What does Linux or any other open source application have to do with real estate? Probably more than you think.
Open source products power our websites, blogs, Intranets and more. In fact, WordPress, which is widely embraced by the real estate industry, is one of the most popular open source publishing platforms in the world.
Open source software is computer software that is available to use and typically distributed without a license fee. Linux is an open source operating system. There are many different flavors of Linux that are utilized in a variety of scenarios.
As the Web and software development continues to gravitate towards open standards, Linux and other platforms continue to grow in popularity. I don’t expect Realtors to start building media centers or developing LAMP (Linux, Apache, MySQL and PHP) configurations. However, there’s nothing wrong with getting a little geeky in a tech column.
3 Linux products to watch for
Ubuntu is one of the most popular Linux operating systems, and it’s finally coming to smartphones. Canonical, the company that supports Ubuntu, is targeting both the enterprise and consumer markets.
Apple and Google dominate the mobile space. Is there room for another platform? As I mentioned in my last article (5 mobile trends to watch for in 2013), mobile is still in its infancy and the smartphone market has a tremendous upside. There is big growth, and consumers will always demand something new.
The Ubuntu phone features an elegant design and a "swipe and gesture"-based user interface. The OS will support both native and Web or HTML5 apps. The native apps are developed in QML (Quick Modeling Language).
Unlike Apple, which differentiates its desktop and mobile operating systems (Mac OS X and iOS), Ubuntu will be a responsive operating system — one system that works across smartphones, tablets, computers and televisions. In fact, you’ll be able to plug your Ubuntu phone into a keyboard and monitor, and use it as a personal computer.
"High-end smartphones have a brain as powerful as ultralight laptops," Canonical points out on Ubuntu.com. "Ubuntu uniquely enables a new category of convergence device — phones that dock to become full PCs and thin clients — enabling enterprise IT departments to replace phones, thin clients and laptops with a single secure corporate device."
2. Raspberry Pi
The Raspberry Pi is a small computer that runs the Linux operating system, typically Debian. The device has caused quite a movement on the Web and has captured the imagination of many. Why is it so popular? The Raspberry Pi and the peripherals can be purchased and assembled for under $100. It is a fully functional computer and workstation. The Raspberry Pi can also be utilized to build a media center, robots, LED clocks and more.
After ordering mine, I immediately began thinking of ways that I could incorporate the device into my brokerage’s existing systems. If your organization has an in-house technology department, the Raspberry Pi is a must-have. As Katherine Noyes writes for PC World, the "tiny trend" movement is "a real revolution in computing" with "potentially huge implications for society and the world.
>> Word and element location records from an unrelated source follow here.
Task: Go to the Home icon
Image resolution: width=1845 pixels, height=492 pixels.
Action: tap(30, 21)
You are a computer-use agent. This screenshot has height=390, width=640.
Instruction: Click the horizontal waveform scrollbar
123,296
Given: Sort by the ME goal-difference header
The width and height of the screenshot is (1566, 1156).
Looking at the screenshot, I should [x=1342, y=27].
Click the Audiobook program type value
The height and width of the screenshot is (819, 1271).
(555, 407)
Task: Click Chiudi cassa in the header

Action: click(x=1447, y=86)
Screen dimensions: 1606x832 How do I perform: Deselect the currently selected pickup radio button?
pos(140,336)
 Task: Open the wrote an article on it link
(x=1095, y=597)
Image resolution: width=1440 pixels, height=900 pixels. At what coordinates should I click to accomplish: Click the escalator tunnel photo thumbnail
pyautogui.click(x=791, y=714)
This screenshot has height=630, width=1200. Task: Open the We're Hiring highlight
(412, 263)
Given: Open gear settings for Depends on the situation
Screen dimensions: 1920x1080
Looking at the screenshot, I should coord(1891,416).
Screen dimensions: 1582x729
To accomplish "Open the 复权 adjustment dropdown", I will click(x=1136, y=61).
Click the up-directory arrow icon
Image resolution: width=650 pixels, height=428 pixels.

I predict this trend is going to continue into 2013 and beyond, as free, open source, and resource-efficient Linux enables ever smaller and cheaper computing options."
3. Dell XPS 13
Dell recently released the XPS 13, a high-end laptop preloaded with Ubuntu, targeted at developers. This is a serious machine featuring robust hardware. The XPS 13 laptop comes preloaded with Ubuntu 12.04LTS, basic developer tools and utilities, and access to two beta projects — a "cloud launcher" and profile tool.
Although the laptop was created for developers, it is available to consumers. According to Dell, the laptop has exceeded expectations. This also demonstrates Dell’s commitment to open source and the community.
Open source products provide a feasible alternative and are growing in popularity every day. Will the Ubuntu phone ever surpass the popularity of the iPhone or Android? Probably not, but it’s nice to know that there are alternatives.